Saturday, December 09, 2006

No Friend of Labor

As I scanned the Los Angeles Times blog (Opinion LA) a short headline regarding the National Labor Relations Board, and the fact that they do not really help working men and women, like myself, caught my attention. Incase your new here, the two Los Angeles Times Pressrooms are currently being organized by GCC-Teamsters, with the vote to be held in January, 2007.

Here's a few exerpts from today's article.

Thanks in part to the National Labor Relations Board, most American workers haven't seen their share of the booming economy

WHILE President Bush points to low unemployment and a resurgent stock market as signs of a strong economy, most Americans don't feel so bullish. Median incomes are flat, healthcare costs are soaring, pensions are being de-funded and corporate employers are threatening to shred the social contract with their employees that has prevailed for 60 years.

[snip]

But what happened in San Diego is nothing compared to what happened to workers in Jacksonville, Texas, just the day before. Back in 2000, the employees of a small meat-cutting department at a Jacksonville Wal-Mart voted to unionize. A week later, Wal-Mart announced that it was phasing out in-store meat-cutting departments nationwide. It took six years for the NLRB to conclude that Wal-Mart had unlawfully retaliated against workers trying to unionize.

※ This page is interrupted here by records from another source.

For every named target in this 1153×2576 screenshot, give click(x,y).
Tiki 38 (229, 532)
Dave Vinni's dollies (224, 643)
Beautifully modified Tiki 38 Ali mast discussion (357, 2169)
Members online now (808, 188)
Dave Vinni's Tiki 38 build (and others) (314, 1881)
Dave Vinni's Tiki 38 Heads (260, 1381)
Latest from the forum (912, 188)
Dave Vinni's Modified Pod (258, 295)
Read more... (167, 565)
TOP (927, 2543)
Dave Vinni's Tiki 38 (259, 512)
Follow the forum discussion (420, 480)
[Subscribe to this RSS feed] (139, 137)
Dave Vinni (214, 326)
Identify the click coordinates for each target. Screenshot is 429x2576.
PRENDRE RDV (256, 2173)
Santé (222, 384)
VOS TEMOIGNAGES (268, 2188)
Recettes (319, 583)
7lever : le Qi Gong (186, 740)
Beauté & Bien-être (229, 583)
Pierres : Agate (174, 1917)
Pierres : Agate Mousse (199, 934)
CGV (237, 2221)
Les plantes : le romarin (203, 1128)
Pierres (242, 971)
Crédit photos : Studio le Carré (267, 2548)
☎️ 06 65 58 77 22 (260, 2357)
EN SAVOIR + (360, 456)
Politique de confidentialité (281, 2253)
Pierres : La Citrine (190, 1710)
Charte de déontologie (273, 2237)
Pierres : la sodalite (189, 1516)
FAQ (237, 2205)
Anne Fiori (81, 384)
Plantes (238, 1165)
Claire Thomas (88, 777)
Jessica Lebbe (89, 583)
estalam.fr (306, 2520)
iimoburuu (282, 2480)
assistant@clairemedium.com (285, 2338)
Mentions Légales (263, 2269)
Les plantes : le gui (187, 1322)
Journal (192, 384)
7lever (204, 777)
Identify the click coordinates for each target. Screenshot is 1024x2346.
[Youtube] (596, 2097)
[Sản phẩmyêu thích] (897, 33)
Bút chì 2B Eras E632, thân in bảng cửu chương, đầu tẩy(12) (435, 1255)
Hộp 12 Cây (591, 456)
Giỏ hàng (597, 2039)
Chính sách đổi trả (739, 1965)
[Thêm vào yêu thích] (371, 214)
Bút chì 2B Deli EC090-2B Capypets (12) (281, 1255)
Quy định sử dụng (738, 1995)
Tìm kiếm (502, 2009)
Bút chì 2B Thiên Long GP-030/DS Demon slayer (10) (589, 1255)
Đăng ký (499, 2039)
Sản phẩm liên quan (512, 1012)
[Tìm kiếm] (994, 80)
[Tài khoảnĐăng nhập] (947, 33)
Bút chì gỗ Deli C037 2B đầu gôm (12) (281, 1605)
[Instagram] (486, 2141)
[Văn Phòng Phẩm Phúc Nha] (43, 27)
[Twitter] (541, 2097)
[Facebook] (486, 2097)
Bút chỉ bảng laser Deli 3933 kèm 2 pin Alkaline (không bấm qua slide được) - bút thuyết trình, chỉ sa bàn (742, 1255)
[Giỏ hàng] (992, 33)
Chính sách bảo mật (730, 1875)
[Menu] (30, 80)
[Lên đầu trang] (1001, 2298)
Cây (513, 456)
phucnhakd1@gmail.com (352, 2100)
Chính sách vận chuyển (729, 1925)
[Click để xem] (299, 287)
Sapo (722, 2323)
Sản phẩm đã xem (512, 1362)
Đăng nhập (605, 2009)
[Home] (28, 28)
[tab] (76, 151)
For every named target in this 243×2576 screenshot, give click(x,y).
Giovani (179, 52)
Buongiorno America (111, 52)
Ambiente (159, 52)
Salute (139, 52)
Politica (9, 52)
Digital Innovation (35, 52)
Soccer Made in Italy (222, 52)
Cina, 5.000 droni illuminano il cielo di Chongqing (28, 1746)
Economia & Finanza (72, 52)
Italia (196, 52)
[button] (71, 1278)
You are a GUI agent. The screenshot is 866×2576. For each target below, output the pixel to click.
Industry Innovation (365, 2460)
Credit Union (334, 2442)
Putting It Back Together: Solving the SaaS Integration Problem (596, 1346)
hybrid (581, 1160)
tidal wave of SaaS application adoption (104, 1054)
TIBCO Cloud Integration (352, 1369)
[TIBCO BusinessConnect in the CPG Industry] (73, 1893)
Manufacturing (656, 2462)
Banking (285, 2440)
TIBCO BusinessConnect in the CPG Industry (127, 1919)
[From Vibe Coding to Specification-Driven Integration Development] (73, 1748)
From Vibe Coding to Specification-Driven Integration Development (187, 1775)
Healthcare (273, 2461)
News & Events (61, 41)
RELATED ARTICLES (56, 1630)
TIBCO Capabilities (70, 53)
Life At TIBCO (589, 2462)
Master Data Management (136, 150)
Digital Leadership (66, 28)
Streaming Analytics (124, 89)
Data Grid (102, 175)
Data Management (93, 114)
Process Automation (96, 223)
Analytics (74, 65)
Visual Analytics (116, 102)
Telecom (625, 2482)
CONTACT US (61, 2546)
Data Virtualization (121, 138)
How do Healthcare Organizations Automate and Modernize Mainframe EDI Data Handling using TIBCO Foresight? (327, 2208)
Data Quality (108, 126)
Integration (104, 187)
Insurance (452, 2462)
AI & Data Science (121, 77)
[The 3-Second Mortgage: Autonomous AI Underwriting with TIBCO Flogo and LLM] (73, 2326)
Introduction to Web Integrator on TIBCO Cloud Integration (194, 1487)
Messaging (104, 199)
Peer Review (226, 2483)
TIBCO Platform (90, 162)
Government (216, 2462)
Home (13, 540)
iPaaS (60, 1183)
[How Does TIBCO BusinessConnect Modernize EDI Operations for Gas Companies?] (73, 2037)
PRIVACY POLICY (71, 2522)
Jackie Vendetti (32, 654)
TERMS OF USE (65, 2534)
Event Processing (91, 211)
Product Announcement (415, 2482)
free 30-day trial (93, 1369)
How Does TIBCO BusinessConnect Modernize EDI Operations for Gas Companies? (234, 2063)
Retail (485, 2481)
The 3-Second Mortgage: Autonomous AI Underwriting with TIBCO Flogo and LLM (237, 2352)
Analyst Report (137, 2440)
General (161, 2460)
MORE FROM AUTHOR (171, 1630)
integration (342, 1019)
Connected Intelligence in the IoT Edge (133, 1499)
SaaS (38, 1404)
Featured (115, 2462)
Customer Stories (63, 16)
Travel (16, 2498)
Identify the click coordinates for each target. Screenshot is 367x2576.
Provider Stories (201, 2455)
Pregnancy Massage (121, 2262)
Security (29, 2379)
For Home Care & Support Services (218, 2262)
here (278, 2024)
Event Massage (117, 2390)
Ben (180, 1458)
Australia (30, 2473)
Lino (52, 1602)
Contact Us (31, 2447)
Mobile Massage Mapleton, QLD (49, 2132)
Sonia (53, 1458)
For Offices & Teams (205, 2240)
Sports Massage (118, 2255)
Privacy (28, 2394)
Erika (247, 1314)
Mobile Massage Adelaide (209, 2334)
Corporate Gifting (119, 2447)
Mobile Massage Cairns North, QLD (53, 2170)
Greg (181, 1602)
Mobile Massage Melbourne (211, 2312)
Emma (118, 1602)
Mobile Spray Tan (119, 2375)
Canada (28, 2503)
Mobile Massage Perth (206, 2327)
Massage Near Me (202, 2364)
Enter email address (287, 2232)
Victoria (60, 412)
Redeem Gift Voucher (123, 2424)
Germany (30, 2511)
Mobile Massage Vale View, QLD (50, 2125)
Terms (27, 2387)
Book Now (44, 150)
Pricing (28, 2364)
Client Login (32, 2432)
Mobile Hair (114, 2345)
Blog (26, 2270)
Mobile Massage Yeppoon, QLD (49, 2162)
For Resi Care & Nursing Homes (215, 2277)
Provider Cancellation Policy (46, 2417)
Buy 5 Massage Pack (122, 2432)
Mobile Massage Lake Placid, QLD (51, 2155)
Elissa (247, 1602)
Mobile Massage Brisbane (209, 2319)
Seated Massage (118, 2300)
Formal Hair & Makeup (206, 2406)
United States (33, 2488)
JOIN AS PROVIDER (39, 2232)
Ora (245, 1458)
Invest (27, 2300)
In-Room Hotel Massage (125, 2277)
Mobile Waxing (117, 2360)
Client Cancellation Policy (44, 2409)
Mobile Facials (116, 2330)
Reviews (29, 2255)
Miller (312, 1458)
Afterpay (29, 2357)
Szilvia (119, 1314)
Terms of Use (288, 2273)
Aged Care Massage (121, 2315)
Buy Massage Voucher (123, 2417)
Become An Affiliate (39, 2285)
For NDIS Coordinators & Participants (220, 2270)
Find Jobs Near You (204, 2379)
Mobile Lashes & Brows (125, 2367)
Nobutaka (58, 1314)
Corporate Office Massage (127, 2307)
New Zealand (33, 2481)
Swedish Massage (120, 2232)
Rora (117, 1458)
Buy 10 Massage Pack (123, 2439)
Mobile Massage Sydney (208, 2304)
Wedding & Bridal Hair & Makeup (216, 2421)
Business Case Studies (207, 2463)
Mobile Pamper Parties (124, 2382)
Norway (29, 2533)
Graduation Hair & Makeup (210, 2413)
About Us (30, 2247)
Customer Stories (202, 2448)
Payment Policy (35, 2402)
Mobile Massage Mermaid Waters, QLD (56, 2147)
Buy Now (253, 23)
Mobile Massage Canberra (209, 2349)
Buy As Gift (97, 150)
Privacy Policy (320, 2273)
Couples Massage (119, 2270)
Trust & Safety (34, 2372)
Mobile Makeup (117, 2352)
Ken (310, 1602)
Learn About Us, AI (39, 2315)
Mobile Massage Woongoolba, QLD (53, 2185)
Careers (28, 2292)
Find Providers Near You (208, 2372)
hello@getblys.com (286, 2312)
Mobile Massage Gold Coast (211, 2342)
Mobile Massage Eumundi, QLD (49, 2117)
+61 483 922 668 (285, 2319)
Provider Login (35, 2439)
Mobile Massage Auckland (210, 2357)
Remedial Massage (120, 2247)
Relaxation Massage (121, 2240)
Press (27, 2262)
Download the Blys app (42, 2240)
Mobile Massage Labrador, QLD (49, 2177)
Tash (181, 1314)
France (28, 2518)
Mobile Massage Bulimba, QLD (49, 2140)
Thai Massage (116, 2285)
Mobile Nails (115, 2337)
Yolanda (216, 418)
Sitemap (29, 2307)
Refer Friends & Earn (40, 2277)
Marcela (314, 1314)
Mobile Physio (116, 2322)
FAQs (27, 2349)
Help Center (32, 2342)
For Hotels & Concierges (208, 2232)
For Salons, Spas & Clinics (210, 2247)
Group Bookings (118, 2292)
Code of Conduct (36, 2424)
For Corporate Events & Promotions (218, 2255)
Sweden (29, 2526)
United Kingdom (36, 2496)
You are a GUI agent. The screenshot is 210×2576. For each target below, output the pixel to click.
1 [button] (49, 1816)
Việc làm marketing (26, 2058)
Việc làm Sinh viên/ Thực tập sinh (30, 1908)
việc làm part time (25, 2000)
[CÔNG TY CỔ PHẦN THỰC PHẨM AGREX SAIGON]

Even then, the board disregarded the ruling of its own administrative law judge and decided that, even though Wal-Mart violated the law, it can't be ordered to restore the unionized meat department.

[snip]

A nationwide study by the University of Illinois at Chicago found that:
• 30% of employers fire pro-union workers.
• 49% threaten to close a work site when workers try to unionize.
• 82% hire consultants to fight union-organizing drives.
• 91% force employees to attend anti-union meetings with supervisors.

[snip]

Congress could begin rectifying the situation by passing the Employee Free Choice Act, which already has 215 co-sponsors in the House and 43 in the Senate, perhaps more once Democrats take control of Congress in January. The act would make it less difficult to form a union and authorize stronger penalties for retaliation against workers seeking to unionize.